**Text section**:
McCarter Presents Online Festival of “The Work of Adrienne Kennedy”; Round House Theatre’s “He Brought Her Heart Back in a Box” Begins Series
“HE BROUGHT HER HEART BACK IN A BOX”: Round House Theatre, in association with McCarter Theatre Center, is presenting a prerecorded video of Adrienne Kennedy’s “He Brought Her Heart Back in a Box.” Directed by Nicole A. Watson, the video will be available online through February 28, 2021. Above, Kay (Maya Jackson, left) and Chris (Michael Sweeney Hammond) exchange letters that reveal disturbing family histories. (Video still courtesy of Round House Theatre)
By Donald H. Sanborn III
McCarter is partnering with the Round House Theatre (which is in Bethesda, Maryland) to present an online festival, The Work of Adrienne Kennedy: Inspiration and Influence. The four-part series debuted Saturday, with Kennedy’s one-act play He Brought Her Heart Back in a Box.
In a press release, McCarter’s Artistic Director Sarah Rasmussen praises Kennedy as “an African American woman … who broke convention in the face of traditional barriers that prevented a much-deserved spotlight.” Round House Theatre’s Artistic Director Ryan Rilette adds that Kennedy’s plays are “beautiful, poetic conversations on race and power that are just as necessary now as they were fifty years ago.”
Kennedy has won multiple Obie Awards, including one for Lifetime Achievement (2008). She has been commissioned by companies such as the Public Theater and the Mark Taper Forum. In 2018 she was inducted into the Theater Hall of Fame. McCarter’s press release notes that her plays are “taught in colleges throughout the country, in Europe, India, and Africa.”
He Brought Her Heart Back in a Box depicts a young couple separated by disparate racial backgrounds, as well as distinct physical locations. Dual train rides become journeys in which each discovers the other’s troublesome past.
The play had its world premiere at Theater for a New Audience in 2018. Round House Theatre’s 2020 video production is staged by Nicole A. Watson; the director of photography is Maboud Ebrahimzadeh.

**Source records**:

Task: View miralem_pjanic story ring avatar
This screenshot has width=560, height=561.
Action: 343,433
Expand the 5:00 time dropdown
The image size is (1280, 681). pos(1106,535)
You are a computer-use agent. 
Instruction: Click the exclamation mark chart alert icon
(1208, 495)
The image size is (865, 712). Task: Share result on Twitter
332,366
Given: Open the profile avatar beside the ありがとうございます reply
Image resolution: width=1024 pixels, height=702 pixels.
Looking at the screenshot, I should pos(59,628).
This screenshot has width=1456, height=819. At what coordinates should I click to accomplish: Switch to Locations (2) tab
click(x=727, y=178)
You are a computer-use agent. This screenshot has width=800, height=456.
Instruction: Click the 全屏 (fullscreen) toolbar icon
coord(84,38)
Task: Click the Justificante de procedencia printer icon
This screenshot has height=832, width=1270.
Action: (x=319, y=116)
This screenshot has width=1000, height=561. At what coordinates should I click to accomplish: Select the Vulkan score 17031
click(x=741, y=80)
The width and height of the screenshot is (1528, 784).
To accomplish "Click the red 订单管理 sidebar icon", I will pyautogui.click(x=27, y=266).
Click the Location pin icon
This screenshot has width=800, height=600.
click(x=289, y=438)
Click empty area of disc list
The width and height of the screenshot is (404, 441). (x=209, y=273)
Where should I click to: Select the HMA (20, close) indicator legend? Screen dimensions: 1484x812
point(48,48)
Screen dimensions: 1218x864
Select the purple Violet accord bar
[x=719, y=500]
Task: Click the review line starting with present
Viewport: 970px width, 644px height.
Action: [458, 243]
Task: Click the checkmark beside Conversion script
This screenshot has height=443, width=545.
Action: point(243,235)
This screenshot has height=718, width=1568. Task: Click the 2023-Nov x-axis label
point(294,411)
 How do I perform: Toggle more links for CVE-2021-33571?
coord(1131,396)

**Parts of the exercise**:
A. In the article on the Adrienne Kennedy festival, in what year was Kennedy inducted into the Theater Hall of Fame?
B. Write out everything in the Adrienne Kennedy festival article from "McCarter Presents Online" down to "Round House Theatre)".

**Solutions to the tasks**:
A. 2018

B.
McCarter Presents Online Festival of “The Work of Adrienne Kennedy”; Round House Theatre’s “He Brought Her Heart Back in a Box” Begins Series
“HE BROUGHT HER HEART BACK IN A BOX”: Round House Theatre, in association with McCarter Theatre Center, is presenting a prerecorded video of Adrienne Kennedy’s “He Brought Her Heart Back in a Box.” Directed by Nicole A. Watson, the video will be available online through February 28, 2021. Above, Kay (Maya Jackson, left) and Chris (Michael Sweeney Hammond) exchange letters that reveal disturbing family histories. (Video still courtesy of Round House Theatre)